◆ Jobs ◆
1) In the blog post about an ex, what news did the friend actually want to pass along?
2) List every word the blog post about an ex uses to describe the voice in which the friend asked the question.

◆ Selected extract ◆
════

Friday, October 19, 2012

The Death of an Ex

I thought you died today!

Seriously! I thought, for a moment, that you were lying somewhere on your death bed having just expired your last breath. I jumped to that conclusion when I was asked by a friend (in a sober, quiet, and bated voice) if I had: "...heard what had happened to you today?" WHAT HAPPENED!? Oh, you had a baby and a friend wanted to make sure I was up to date so I didn't find out through some other source. OK. Phew!

It's been a while since I've thought about you. You make regular appearances in my sub conscious, and you pop up in dreams from time to time, but generally I'm concentrating on the most recent guy in my life. Unless, of course, something out of the ordinary happens that reminds me of you. But, seriously, I don't give you a lot of rental space in my brain. Your memory has slowly started to fade out, like a black Tee shirt that's been washed so much it turns a dark charcoal and loses its original, powerful, black.

════

◆ Dataset entries ◆
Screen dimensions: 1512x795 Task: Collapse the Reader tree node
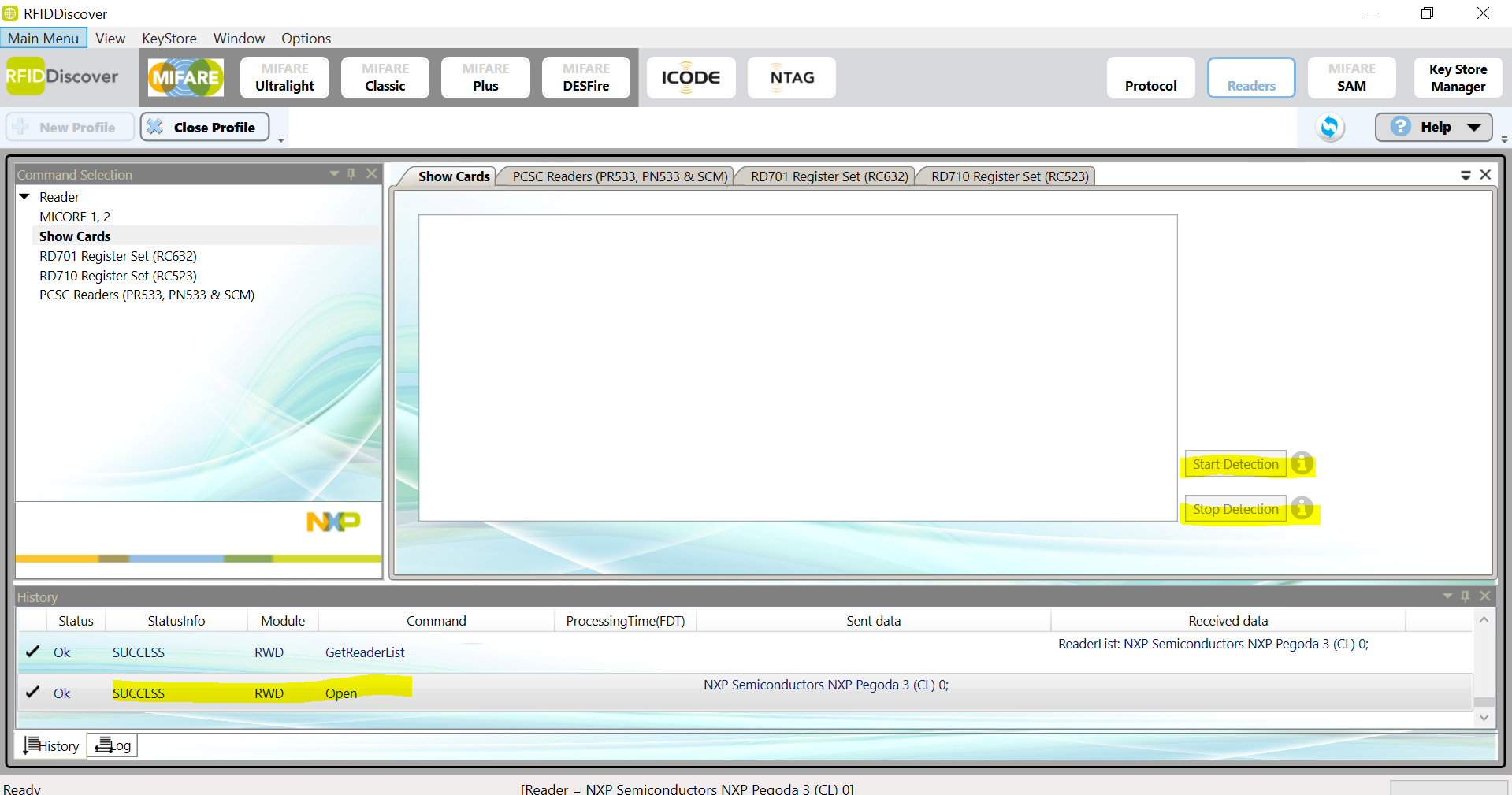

════

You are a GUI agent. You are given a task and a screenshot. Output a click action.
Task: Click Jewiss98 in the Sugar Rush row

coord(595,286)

════

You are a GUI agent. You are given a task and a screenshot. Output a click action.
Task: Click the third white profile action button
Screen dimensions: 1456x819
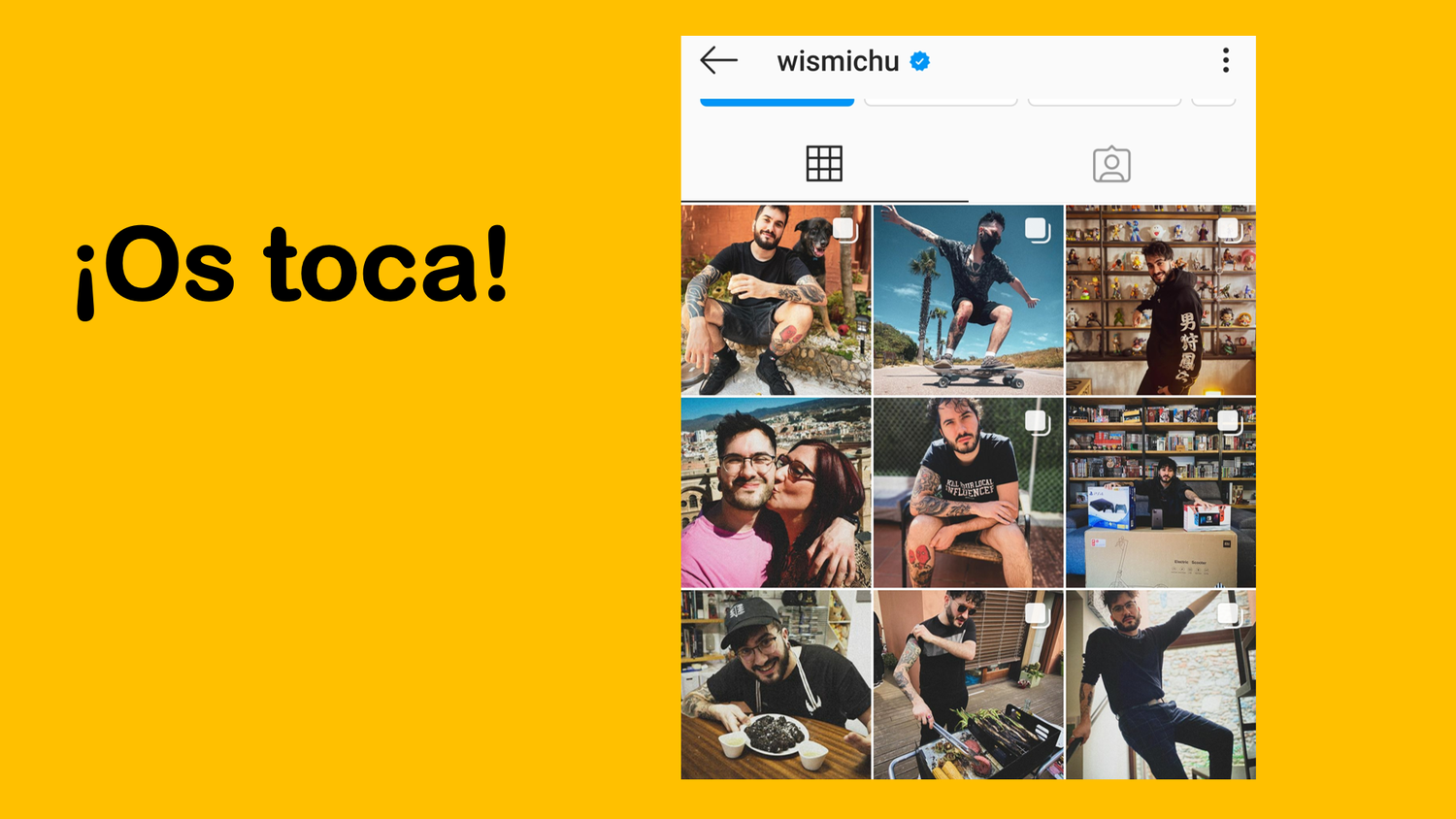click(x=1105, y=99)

════

◆ Full solutions ◆
1) The ex had a baby.

2) sober, quiet, bated